Bruininks expects the injury to possibly take up to six months to heal completely.

Matt Graham

Upcoming work days are going to be a little bit different for University President Bob Bruininks.

The top University official is in a sling after suffering significant ligament damage to his left wrist after a bicycle accident on the Fourth of July.

Doctors originally diagnosed Bruininks with a hairline fracture, which would have required minor outpatient surgery, but pain led doctors to believe there could be more damage.

“They told me the pain I was describing sounded like ligament damage,” Bruininks said.
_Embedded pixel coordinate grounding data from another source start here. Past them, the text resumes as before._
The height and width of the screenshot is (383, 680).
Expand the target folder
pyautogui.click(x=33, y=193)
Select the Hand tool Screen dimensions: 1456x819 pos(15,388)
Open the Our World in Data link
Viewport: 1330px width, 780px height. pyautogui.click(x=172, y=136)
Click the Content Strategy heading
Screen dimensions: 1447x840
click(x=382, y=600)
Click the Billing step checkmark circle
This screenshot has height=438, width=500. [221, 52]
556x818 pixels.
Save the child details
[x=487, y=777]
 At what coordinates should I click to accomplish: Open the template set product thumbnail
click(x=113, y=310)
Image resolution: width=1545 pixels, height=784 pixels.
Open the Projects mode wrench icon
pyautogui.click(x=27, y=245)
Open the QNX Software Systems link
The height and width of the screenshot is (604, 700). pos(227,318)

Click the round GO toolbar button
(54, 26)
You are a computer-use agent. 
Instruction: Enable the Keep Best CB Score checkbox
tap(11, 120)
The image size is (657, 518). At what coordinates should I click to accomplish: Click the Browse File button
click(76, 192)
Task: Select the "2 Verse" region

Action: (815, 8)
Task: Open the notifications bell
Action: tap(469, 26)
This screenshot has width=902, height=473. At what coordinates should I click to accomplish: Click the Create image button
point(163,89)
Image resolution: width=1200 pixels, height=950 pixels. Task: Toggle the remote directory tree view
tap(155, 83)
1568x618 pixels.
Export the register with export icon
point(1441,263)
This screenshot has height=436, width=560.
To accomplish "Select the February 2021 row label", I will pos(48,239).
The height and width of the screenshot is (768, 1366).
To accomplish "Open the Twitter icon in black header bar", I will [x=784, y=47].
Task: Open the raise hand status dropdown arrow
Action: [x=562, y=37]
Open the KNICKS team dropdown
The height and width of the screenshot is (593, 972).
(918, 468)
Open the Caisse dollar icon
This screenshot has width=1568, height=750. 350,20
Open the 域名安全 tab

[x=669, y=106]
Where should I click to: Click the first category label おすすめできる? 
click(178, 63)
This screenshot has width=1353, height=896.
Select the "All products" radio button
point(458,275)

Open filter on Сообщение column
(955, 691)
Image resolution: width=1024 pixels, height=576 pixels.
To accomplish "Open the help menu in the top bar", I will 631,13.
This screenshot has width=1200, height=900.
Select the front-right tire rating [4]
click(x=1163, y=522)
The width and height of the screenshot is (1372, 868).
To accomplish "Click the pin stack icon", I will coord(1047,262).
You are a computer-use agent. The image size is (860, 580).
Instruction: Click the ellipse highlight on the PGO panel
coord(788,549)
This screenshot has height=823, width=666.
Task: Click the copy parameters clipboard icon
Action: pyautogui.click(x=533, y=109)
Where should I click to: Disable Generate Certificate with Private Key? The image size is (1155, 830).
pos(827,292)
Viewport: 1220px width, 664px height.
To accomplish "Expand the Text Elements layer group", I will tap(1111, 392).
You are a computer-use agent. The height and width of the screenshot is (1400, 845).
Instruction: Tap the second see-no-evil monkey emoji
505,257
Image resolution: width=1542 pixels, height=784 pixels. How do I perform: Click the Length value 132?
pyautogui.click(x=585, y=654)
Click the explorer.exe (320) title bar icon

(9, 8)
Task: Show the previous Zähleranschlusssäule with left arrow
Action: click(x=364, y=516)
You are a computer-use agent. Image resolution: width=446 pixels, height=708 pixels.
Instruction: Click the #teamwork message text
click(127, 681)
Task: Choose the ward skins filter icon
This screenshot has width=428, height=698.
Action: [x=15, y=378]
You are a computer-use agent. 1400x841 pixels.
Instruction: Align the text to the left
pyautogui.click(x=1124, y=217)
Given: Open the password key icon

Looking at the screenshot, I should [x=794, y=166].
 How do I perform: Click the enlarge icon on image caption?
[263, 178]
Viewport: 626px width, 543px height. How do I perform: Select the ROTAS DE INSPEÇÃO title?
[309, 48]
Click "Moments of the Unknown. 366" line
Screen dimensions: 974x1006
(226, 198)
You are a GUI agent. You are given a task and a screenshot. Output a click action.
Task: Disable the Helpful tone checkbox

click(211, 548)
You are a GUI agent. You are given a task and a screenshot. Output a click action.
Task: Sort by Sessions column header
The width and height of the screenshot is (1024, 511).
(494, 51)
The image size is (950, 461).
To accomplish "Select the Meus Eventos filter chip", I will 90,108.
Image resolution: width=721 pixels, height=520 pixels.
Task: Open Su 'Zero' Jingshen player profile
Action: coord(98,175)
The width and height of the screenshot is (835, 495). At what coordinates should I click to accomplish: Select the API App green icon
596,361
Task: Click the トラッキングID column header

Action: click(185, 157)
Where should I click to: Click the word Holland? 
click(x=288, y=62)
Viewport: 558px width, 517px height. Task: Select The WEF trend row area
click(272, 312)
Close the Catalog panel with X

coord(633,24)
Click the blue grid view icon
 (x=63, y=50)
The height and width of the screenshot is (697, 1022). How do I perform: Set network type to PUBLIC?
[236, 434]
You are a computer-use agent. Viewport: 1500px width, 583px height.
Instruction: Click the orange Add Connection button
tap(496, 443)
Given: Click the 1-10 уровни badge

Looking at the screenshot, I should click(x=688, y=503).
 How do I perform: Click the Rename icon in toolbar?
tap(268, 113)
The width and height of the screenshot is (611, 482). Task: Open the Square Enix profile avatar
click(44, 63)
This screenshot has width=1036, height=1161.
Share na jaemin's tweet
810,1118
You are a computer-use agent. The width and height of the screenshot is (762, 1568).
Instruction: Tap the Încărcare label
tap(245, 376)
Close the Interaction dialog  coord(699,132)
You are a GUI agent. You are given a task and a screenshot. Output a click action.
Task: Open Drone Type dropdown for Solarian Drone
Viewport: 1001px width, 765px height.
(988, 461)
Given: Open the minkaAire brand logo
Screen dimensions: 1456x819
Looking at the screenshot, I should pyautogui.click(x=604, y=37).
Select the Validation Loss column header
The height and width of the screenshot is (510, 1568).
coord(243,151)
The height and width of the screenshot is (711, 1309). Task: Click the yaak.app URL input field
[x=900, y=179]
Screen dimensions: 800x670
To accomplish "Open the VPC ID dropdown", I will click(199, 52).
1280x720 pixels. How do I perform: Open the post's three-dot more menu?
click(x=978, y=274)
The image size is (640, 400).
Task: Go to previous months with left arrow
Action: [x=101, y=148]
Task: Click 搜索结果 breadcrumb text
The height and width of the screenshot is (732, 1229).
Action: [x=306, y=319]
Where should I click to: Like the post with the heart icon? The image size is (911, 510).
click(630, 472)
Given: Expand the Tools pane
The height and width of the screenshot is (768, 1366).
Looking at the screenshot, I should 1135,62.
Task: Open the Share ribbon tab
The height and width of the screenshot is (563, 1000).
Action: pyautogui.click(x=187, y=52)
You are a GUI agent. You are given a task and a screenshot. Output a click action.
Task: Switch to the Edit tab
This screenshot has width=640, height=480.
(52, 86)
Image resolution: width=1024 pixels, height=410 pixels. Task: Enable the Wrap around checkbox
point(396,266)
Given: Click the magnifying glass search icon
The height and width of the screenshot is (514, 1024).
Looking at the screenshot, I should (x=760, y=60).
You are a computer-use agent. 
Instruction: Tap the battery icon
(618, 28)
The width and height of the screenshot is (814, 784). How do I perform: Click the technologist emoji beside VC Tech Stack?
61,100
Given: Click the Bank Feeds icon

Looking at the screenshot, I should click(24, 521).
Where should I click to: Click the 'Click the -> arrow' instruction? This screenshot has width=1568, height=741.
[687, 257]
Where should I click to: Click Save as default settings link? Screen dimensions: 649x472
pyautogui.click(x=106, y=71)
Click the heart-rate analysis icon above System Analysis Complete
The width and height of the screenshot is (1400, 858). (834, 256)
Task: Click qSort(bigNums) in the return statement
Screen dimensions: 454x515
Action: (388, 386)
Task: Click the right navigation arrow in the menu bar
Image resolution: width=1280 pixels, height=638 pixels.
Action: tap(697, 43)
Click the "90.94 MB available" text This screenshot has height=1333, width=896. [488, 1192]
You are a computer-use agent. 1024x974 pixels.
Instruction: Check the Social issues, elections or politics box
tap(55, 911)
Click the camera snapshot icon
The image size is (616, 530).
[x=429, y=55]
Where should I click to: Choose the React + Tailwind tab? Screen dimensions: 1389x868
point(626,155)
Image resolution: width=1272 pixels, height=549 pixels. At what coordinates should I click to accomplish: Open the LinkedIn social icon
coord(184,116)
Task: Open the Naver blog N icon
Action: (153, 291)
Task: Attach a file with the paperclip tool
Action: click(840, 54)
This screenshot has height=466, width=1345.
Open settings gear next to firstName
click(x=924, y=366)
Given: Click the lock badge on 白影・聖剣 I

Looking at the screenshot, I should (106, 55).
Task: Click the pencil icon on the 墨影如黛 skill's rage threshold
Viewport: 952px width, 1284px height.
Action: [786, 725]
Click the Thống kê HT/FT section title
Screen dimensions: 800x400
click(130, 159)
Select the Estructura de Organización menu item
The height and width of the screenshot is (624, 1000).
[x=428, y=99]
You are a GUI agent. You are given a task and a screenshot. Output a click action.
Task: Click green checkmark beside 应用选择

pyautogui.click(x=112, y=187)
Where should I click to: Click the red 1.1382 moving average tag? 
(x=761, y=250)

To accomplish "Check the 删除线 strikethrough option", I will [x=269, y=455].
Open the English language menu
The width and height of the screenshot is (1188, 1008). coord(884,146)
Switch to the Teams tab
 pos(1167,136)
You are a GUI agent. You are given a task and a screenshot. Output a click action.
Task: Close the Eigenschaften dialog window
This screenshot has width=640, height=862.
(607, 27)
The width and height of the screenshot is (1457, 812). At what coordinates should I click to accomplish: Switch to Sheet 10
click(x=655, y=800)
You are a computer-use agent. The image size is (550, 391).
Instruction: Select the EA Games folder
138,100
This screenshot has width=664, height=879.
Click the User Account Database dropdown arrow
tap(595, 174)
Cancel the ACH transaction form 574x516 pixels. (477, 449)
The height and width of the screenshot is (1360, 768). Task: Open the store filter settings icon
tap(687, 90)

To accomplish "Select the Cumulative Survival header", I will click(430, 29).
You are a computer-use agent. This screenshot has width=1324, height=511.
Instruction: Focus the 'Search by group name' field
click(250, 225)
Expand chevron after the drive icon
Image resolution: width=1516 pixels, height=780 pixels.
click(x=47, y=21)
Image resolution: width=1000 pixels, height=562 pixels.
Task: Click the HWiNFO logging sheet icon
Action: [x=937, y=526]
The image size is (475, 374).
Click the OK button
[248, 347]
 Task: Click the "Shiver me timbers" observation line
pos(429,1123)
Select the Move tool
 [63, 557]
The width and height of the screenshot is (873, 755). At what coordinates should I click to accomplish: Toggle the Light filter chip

Two days later, Bruininks underwent a four-hour surgery to repair the injury and spent the night at the University of Minnesota Hospital.

Doctors found severed ligaments in his arm during the operation.

Ligaments are made of tough, fibrous tissue that connect bones or cartilage at a joint and are necessary for proper joint functioning.

Bruininks said the injury, which will not be healed for another six months, has put a damper on his summer.

“I was hoping to go horseback riding this weekend, but now that’s not going to happen,” he said.

Bruininks injured his arm while biking with his wife, Susan Hagstrum, in the Highland Park neighborhood of St. Paul.

His bike chain slipped, causing him to lose his balance. He was unable to free himself because he was wearing special shoes that attached to the bike’s pedals, forcing him to land awkwardly on his left arm.

“It was just a freak thing,” Bruininks said.

Dan Wolter, director of University Relations, said Bruininks would never have regained full use of his wrist without the surgery, making the procedure necessary for the president to continue his lifestyle.

“He is a pretty active guy,” Wolter said.

Bruininks is right-handed and already had a vacation scheduled for this week, so Wolter said the injury should not affect Bruinink’s job duties in any way.

Bruinink’s surgeon could not comment on the injury because of government laws protecting confidentiality between doctors and patients.